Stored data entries
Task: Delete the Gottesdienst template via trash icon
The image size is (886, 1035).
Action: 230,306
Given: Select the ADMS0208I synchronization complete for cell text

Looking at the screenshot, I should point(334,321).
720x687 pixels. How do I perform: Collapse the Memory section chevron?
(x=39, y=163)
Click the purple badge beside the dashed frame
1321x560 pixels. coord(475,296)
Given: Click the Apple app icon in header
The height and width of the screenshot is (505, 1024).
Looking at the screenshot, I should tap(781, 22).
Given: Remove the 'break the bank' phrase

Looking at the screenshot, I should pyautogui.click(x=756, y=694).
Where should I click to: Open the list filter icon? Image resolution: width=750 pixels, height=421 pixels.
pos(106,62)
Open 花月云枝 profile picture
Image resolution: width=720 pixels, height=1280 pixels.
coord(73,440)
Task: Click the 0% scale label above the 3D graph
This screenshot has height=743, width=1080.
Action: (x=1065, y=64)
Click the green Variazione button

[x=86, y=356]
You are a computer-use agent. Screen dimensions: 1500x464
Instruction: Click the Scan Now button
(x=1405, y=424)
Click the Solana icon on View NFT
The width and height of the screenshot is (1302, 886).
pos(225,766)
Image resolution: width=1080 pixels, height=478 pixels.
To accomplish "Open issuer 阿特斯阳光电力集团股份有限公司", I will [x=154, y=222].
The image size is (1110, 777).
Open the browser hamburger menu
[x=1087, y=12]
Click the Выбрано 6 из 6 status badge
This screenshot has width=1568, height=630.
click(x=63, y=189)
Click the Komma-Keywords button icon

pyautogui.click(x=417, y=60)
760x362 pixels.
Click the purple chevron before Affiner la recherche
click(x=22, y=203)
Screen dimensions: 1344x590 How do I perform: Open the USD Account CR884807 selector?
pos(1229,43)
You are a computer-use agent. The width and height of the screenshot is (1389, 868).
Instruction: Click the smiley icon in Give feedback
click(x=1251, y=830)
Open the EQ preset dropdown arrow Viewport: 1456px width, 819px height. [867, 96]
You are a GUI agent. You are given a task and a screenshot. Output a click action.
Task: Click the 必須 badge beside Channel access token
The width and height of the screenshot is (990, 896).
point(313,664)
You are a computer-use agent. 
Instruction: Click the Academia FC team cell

**EXERCISE PROMPT:** Your output should be the lines from the one with "Click the purple chevron" through the last line of the entries above, copied exactly and nothing more.

**RESPONSE:**
Click the purple chevron before Affiner la recherche
click(x=22, y=203)
Screen dimensions: 1344x590 How do I perform: Open the USD Account CR884807 selector?
pos(1229,43)
You are a computer-use agent. The width and height of the screenshot is (1389, 868).
Instruction: Click the smiley icon in Give feedback
click(x=1251, y=830)
Open the EQ preset dropdown arrow Viewport: 1456px width, 819px height. [867, 96]
You are a GUI agent. You are given a task and a screenshot. Output a click action.
Task: Click the 必須 badge beside Channel access token
The width and height of the screenshot is (990, 896).
point(313,664)
You are a computer-use agent. 
Instruction: Click the Academia FC team cell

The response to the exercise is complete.